What you are asked to do: Each record below is to be retyped exactly, with its pictures omitted.

BEGIN Records shown

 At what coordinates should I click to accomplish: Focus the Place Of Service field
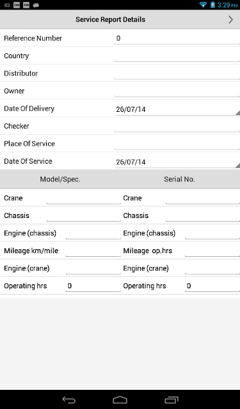[177, 143]
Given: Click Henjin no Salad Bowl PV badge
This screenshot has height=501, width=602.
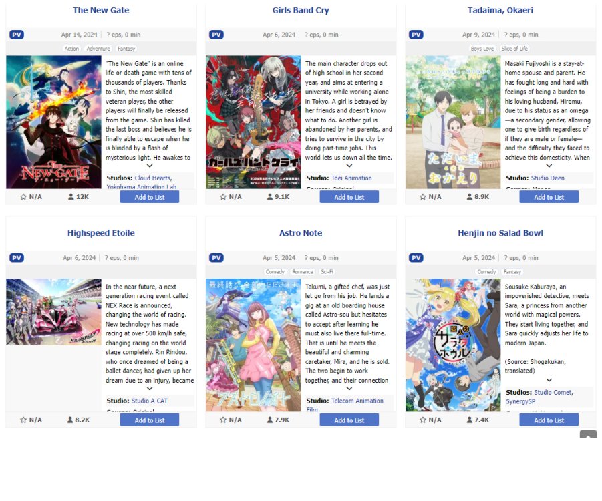Looking at the screenshot, I should (416, 258).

END Records shown

Response to the exercise:
 At what coordinates should I click to accomplish: Focus the Place Of Service field
[177, 143]
Given: Click Henjin no Salad Bowl PV badge
This screenshot has height=501, width=602.
Looking at the screenshot, I should (416, 258).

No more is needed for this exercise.